Sous couvert de « défendre la laïcité », l’islam est désigné comme une menace pour la société. Les lois sur le voile ont conduit à diverses exclusions de personnes dans le monde du travail ou de l’école et orchestré des débats récurrents, comme par exemple celui sur les menus de substitution dans les cantines. Or, le droit de manifester ses croyances fait partie de la liberté de religion, et les limitations à l’exercice de ce droit ne sont possibles que s’il y a atteinte à l’ordre public ou aux droits et libertés des autres personnes.
Un discours répétitif sur des valeurs laïques, dont l’effectivité est mal assurée, détourne la laïcité et renvoie à un conflit avec le religieux. C’est pourquoi il est urgent de revenir sur les principes fondateurs de la laïcité, qui garantit « la liberté de croire ou de ne pas croire » et reste la garante du vivre-ensemble.

Idée n°2 : La liberté d’expression religieuse ne s’exerce, en France, que dans l’espace privé ou intime

La séparation de l’État et des religions pourrait laisser penser que toute expression religieuse serait bannie de l’espace public. Mais en réalité, il est impossible de s’en tenir à l’idée de deux espaces opposés, l’espace public peut être celui de l’État, mais c’est aussi celui du débat public, de l’agora. Si par ailleurs, par la laïcité, l’État affirme « son indépendance et sa neutralité à l’égard des institutions religieuses » et ainsi que « la religion relève de la sphère privée », la liberté religieuse « implique une certaine extériorisation, qu’il s’agisse de l’exercice du culte ou tout simplement de l’expression – individuelle ou collective – d’une croyance religieuse » (d’après les « Dossiers thématiques : l’état du droit » du Conseil d’État, novembre 2014).
La séparation des cultes et de l’État permet à toutes les religions de coexister, sans en privilégier aucune, et « ne doit pas être comprise comme visant à l’éviction hors de l’espace public de toute manifestation de conviction religieuse ». Un arrêt de la Cour de justice de l’Union européenne estime d’ailleurs que certaines formes d’atteinte à la manifestation de la religion en public peuvent constituer une persécution en raison de la religion. Et donc que la liberté de manifester sa religion doit être la règle, et ses limitations, l’exception.

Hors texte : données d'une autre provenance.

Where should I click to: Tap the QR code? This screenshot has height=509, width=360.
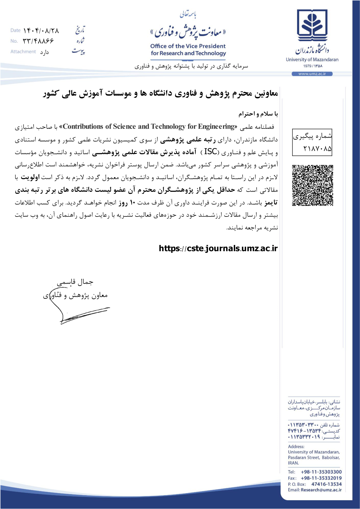(x=312, y=185)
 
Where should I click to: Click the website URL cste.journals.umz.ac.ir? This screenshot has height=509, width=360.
(x=218, y=248)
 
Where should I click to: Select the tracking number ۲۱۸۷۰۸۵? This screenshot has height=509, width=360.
(x=317, y=149)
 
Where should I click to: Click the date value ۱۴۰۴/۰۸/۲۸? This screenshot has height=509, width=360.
(x=41, y=30)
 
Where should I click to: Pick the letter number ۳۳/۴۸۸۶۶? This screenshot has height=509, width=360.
(x=38, y=41)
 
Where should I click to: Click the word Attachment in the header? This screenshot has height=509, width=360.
(x=23, y=52)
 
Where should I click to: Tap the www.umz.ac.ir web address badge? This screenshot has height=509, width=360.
(x=312, y=74)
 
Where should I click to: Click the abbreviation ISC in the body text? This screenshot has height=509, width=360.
(x=210, y=151)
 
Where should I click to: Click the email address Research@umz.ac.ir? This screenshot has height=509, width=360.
(x=321, y=490)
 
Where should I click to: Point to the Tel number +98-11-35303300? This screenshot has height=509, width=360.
(x=321, y=472)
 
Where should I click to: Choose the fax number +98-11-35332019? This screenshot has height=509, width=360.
(x=321, y=478)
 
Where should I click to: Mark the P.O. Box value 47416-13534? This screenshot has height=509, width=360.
(x=326, y=484)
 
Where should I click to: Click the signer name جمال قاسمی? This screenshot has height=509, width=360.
(x=75, y=282)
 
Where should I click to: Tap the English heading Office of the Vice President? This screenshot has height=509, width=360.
(x=188, y=46)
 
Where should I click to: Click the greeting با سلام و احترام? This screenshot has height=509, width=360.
(x=258, y=114)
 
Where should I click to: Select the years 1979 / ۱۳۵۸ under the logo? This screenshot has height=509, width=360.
(x=313, y=66)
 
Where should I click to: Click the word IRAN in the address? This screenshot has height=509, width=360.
(x=293, y=463)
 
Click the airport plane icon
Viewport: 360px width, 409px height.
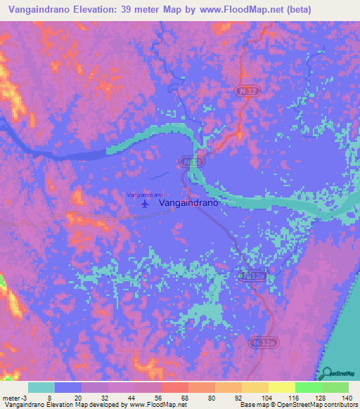146,204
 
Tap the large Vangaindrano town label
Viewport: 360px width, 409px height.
190,202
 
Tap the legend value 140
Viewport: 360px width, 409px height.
347,397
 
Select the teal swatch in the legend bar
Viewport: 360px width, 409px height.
41,387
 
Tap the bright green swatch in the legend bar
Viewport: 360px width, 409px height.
309,387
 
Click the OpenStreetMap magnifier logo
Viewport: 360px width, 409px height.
326,374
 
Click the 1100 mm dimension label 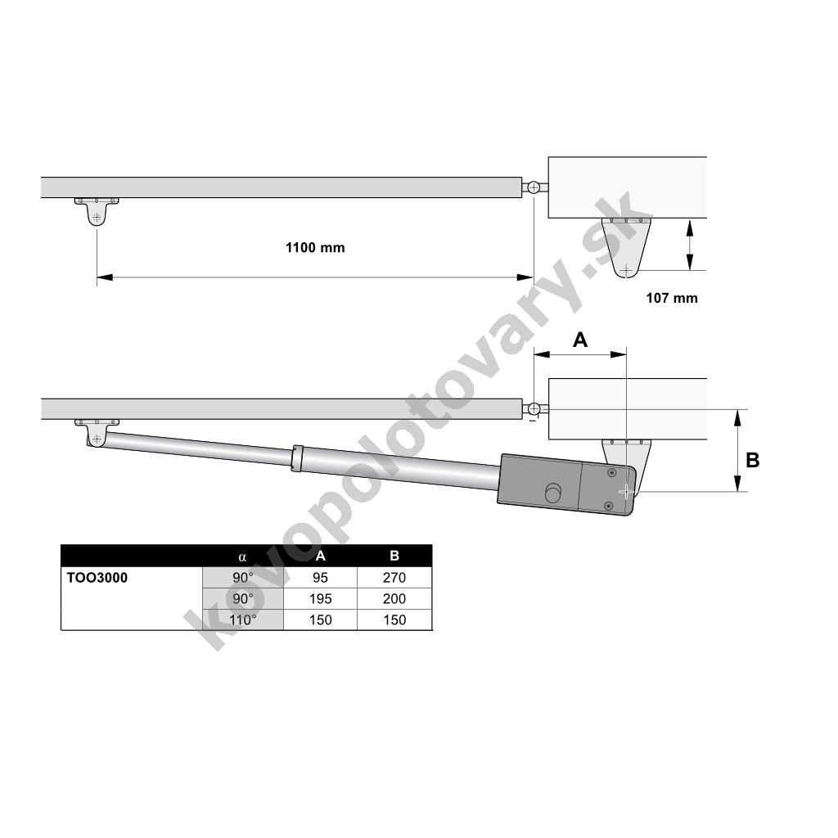tap(315, 247)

Nous vivons dans une société multiculturelle où les individus, aux identités multiples, sont attachés à différentes communautés. Cette réalité du pluralisme culturel et religieux n’est en rien incompatible avec la laïcité ; celle-ci est même ce qui rend possible le pluralisme de valeurs, puisque la laïcité crée les conditions de la neutralité de l’État, sans pour autant neutraliser la société. Elle est une des valeurs fondatrices de notre République. Fidèle à la loi de 1905, la République assure la liberté de conscience, et donc la possibilité d’exprimer toutes les convictions, religieuses ou non, en privé ou en public, la seule réserve étant qu’elles ne mettent pas en cause l’ordre public et n’incitent pas au mépris ou à la haine. La loi garantit également le libre exercice des cultes en privé et en public. Ainsi, « La séparation des Églises et de l’État », selon l’intitulé de la loi, est assurée ; « l’Église chez elle » hors de l’État, mais entièrement libre, comme les autres acteurs et avec les mêmes contraintes au sein de la société civile.

Que peut-on faire ?

 Relire les textes pour communiquer sur l’esprit de la loi de 1905, afin de ne pas détourner la notion de laïcité en en faisant un outil d’exclusion
www.conseil-etat.fr

 Lutter contre les détournements, notamment ceux qui utilisent la laïcité pour stigmatiser la religion musulmane, et plus globalement contre l’islamophobie
www.islamophobie.net
www.crifrance.com

 Se renseigner sur les autres conceptions de la laïcité dans le monde.